Often some simple lifestyle changes can bring premenstrual symptoms under control. When those changes do not provide relief, a physician may prescribe hormonal-based medications. While these medications do generally offer help with the bothersome symptoms, there are some factors to consider. Many medications are contraceptives that prevent a woman from ovulating and becoming pregnant should that be a desire.
Other considerations before starting hormonal based treatment for PMS include long-term effects.  Since the treatment essentially puts a woman into a menopausal state, there can be a higher risk for osteoporosis. Also, as hormone levels adjust, the result may be an improvement of some symptoms and worsening of others. Generally, a happy medium can be found through trialing different medications but that may take a while.

Other medication choices

If hormonal based treatment is not an option, additional medication may be considered. Anti-anxiety medication may be the answer if irritability is the primary symptom. Anti-depressive agents can be indicated if there is an underlying diagnosis. Even a diuretic to relieve excess water-retention can be helpful with bloating. Over-the-counter anti-inflammatory medications may effectively relieve cramping and general discomfort.

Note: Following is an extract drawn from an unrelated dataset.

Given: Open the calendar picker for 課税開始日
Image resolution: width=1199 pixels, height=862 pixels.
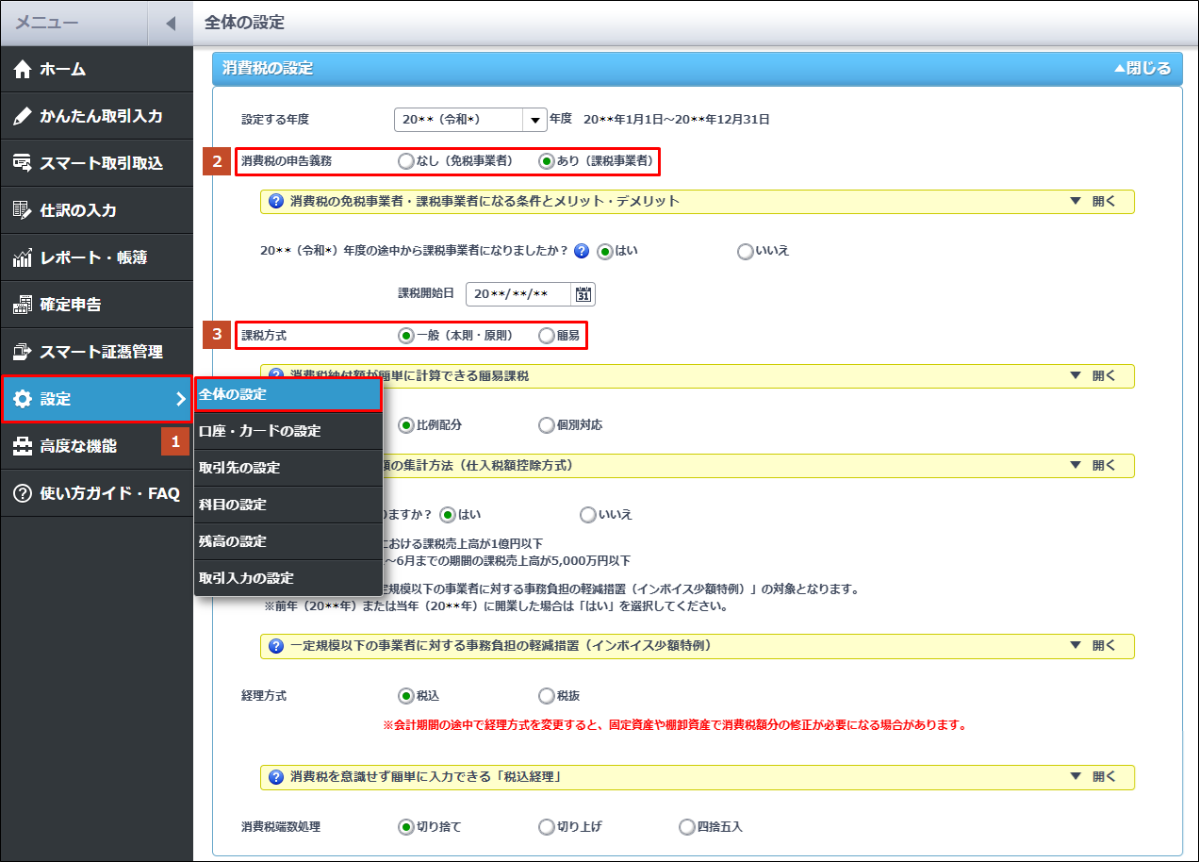Looking at the screenshot, I should point(583,294).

Additional options for relief

Frequently women can control many symptoms of PMS through lifestyle changes. Since there are both physical and emotional components to PMS, everything from eating habits to sleep patterns may have an effect. Some relatively simple changes that could have positive impacts include:

  • Reduce caffeine intake
  • Ensure adequate sleep
  • Exercise regularly
  • Find healthy stress coping mechanisms
  • Stop smoking

Comfortable every month

While few, if any, women look forward to a monthly cycle, PMS symptoms do not have to be endured. Hormones do play a role, but that role can be reduced with medication interventions. There are also other remedies to reduce symptoms. A healthy lifestyle, a good sleep schedule, and regular exercise will likely help. Most importantly, talk with a doctor about symptoms and determine what can change a miserable cycle to a comfortable one.